With a temp of 225 for that long a period of time it would be much higher than 180 degrees.  MY theory is that the two probes used to test the MES probe we wrong and I cooked the Butt at 205 at this time.  The MES was correct.  What is your ideas on what could have caused the 180 degree Butt after 21 hours of cooking as what I thought was 225-230?

Thank you

George(confused)


----------



## solaryellow (Apr 2, 2012)

The simple answer is that it happens. I have some that finish quickly and some that take forever. Every piece of meat is different and sometimes you just get lucky enough to buy the most stubborn of butts.


----------



## rbranstner (Apr 2, 2012)

Well to test out you theory about your two probes being off stick them in some boiling water and they should read 212 degrees. Once you know if your two thermometers are accurate or not then  we can figure out what happened.

There are way to many variables that go into how long a piece of meat will take to come up to finishing temp (size, thickness, fat content, smoker temp, etc) that it is pretty much impossible to know how long it will take to finish for sure that's why you need to have accurate thermometers and learn to trust them.

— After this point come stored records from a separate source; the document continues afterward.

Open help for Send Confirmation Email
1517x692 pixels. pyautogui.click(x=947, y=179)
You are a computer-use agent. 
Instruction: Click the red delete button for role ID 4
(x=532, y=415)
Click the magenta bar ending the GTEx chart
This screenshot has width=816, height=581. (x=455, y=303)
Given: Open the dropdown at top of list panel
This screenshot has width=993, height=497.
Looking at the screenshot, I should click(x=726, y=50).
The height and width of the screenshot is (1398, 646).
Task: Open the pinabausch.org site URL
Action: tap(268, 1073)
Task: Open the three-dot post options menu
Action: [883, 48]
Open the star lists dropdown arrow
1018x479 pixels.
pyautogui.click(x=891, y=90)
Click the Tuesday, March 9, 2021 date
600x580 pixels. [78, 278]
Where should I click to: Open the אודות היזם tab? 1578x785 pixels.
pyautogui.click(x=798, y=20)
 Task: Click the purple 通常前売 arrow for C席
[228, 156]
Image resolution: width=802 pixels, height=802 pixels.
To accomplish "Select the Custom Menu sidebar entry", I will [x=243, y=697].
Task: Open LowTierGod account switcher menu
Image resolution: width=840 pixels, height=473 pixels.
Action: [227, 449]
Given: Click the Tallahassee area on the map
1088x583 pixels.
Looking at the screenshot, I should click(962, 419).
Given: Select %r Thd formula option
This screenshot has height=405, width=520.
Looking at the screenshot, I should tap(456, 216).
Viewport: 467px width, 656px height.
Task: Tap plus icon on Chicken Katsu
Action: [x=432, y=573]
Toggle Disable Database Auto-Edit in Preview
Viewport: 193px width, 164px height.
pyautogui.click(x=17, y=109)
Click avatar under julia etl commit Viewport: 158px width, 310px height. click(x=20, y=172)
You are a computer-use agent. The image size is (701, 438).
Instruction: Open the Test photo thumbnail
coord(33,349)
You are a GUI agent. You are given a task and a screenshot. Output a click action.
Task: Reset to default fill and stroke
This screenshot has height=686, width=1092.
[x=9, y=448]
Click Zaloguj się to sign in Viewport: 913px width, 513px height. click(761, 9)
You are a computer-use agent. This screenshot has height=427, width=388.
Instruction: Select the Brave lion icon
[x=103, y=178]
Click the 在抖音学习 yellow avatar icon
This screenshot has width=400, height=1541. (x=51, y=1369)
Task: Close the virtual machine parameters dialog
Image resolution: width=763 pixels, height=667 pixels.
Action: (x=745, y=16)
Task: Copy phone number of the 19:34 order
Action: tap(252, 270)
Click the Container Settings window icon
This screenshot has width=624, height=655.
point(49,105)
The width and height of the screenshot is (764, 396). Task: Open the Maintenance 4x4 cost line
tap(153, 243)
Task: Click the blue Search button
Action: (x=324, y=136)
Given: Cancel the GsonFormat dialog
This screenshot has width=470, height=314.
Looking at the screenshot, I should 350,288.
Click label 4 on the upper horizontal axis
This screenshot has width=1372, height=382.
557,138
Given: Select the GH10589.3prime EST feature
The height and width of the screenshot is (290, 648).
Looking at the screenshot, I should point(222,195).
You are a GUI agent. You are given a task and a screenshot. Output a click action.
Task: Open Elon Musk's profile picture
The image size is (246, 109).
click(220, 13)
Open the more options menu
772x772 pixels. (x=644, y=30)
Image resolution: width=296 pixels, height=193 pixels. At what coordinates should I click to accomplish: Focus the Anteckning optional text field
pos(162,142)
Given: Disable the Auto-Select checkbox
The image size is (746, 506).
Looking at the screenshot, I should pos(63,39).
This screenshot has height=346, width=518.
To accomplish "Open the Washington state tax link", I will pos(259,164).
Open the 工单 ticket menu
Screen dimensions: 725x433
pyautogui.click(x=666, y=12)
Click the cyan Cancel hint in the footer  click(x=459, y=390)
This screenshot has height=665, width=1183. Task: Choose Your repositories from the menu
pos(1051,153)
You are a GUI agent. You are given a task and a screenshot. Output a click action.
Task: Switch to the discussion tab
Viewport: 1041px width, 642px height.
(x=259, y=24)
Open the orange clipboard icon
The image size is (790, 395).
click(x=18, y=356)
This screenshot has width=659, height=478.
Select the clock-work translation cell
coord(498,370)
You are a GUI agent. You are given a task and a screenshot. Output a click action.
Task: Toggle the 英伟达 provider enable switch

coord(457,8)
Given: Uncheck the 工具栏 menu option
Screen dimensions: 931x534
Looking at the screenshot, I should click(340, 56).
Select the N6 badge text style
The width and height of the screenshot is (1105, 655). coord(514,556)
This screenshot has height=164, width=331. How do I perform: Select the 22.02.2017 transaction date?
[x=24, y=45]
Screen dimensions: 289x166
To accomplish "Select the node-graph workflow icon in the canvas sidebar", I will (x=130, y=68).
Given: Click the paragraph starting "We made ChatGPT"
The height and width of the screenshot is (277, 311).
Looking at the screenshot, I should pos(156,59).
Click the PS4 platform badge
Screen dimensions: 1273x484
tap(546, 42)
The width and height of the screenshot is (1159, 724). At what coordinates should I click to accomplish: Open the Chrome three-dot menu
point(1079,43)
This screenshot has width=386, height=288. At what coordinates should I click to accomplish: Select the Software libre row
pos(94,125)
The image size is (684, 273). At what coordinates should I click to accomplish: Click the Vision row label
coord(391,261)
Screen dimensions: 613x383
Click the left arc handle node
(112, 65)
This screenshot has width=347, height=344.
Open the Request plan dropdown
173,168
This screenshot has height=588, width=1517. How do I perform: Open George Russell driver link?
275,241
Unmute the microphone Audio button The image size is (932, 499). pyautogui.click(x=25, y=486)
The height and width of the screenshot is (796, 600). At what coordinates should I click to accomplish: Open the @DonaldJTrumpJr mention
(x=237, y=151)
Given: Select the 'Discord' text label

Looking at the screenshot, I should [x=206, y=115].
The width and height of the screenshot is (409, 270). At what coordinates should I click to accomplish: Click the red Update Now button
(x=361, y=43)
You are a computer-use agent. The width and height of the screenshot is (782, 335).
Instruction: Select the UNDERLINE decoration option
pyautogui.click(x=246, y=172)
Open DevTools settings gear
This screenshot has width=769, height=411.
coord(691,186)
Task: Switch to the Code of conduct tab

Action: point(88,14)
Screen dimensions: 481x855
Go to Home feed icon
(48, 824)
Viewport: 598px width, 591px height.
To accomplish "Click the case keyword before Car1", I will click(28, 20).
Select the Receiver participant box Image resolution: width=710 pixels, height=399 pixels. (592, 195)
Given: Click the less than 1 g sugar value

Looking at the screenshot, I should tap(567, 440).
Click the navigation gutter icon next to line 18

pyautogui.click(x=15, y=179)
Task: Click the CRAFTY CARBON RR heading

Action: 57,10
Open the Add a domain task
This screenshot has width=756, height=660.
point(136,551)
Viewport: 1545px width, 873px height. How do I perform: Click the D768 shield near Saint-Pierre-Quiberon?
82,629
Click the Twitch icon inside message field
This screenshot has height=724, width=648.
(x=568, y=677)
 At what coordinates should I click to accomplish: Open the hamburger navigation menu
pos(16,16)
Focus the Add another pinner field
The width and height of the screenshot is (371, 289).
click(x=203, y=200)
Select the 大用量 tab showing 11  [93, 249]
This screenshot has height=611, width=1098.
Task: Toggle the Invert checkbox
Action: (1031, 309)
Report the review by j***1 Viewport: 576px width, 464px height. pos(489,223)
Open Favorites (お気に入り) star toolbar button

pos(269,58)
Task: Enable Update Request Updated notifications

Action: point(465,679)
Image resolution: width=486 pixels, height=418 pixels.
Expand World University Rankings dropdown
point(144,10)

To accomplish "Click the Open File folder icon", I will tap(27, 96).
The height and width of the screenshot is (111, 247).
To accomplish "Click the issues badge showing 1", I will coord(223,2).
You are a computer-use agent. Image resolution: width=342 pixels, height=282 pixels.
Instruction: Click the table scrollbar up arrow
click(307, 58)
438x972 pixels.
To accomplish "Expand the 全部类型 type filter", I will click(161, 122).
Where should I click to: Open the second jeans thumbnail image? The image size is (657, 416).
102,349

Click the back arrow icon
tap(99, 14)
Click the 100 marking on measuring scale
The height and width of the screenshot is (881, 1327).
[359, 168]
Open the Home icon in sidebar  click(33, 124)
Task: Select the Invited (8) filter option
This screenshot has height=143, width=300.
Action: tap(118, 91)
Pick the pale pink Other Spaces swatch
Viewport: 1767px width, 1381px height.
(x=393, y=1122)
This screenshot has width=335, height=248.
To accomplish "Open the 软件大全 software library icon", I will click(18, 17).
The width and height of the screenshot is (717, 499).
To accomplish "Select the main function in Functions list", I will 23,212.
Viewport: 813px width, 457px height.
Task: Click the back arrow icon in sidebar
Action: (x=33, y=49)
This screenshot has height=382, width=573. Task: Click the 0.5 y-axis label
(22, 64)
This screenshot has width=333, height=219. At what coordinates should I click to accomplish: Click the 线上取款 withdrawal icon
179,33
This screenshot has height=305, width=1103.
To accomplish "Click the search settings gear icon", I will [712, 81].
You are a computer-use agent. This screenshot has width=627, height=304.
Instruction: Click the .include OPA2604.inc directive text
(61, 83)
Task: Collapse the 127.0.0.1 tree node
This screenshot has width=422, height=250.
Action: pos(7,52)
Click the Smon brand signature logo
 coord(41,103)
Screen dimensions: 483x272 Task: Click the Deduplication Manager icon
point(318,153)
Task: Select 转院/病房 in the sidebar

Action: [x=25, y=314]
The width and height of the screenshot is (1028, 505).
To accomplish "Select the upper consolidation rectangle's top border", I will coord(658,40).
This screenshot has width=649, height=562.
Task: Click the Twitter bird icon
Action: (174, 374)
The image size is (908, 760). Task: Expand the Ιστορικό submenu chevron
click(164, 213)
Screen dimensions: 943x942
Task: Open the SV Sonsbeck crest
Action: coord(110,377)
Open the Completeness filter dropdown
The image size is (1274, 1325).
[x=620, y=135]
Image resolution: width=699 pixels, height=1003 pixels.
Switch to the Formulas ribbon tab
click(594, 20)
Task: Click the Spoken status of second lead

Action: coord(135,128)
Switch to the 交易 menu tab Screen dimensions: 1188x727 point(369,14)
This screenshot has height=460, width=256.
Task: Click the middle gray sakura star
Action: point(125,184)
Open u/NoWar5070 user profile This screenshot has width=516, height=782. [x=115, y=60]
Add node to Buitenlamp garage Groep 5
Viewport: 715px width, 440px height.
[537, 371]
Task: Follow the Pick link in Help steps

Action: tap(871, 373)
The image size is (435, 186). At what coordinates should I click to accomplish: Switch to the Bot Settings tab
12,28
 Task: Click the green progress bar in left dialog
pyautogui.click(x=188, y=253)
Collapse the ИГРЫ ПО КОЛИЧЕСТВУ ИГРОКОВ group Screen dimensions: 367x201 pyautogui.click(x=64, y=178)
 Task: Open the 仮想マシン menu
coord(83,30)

One  other thing I just though of is that the probe you were using to monitor you meat could be off and you were actually at a higher internal temp then you though. Calibrate all of your probes and let us know if they are accurate or not.


----------



## alelover (Apr 2, 2012)

X2


----------



## teeznuts (Apr 2, 2012)

Did you foil the butt mid way? That tends to speed things up. I have an mes 30 and the factory therm is off by about 12 degrees depending on the rack. I've never heard of an mes owner with an accurate factory therm. Some butts just take forever if you don't foil. I bet it hits 205 if you leave it on for another hour or two.


----------



## chef jimmyj (Apr 2, 2012)

In an MES the temp will read Higher near the top vent beause heat rises and it is directly over the coil. Temp at the meat is what is important. Also if you set the MES at 225* you will get temp swings from 215 to 240*F as the Coil cycles on and off. You need to leave the probes in for at least an hour and you look for an average of 225*F before you go adjusting up or down. I would venture a guess that your Smoke average was closer to between 190 to 225*F and at that temp 205* IT could easily take 3 hours a pound...JJ


----------



## bigfish98 (Apr 2, 2012)

I agree with all these comments.  Check your probes, but sometimes with large chunks of meat you get a plateau.  Check out Jeff's big mistake http://www.smoking-meat.com/nov-2005-more-turkey-tips-and-recipes.html  to see what he did.  I have used this method and it worked great for me. 

Bigfish


----------



## duckybud (Apr 3, 2012)

I just did a 6 lb. butt ar 180 for 19 hrs. and it was 176 bumped it up to 215 for 2 hrs it was only 180 bumped it again to 250 and foiled had 205 in about another hour.  Yours was almost twice as big so if you were just 10 or so degrees off it could take that long ,imho

Bud


----------



## psycho dad (Apr 4, 2012)

I alway cut a butt that size in half. 2 five pounders usually take 8-10 hours, plus you get more bark.


----------



## rhinton82 (Apr 6, 2012)

i always cook them around 250 degrees and foil them at 160 and ive never had one go over 12 hrs.. usually 8-10 hrs max...i say if u get towards the 8-10 hrs mark and ur meat temp is still low i would wrap it and turn up the heat... low and slow doesnt have to be at 225 exactly.. its ok to go up higher...


----------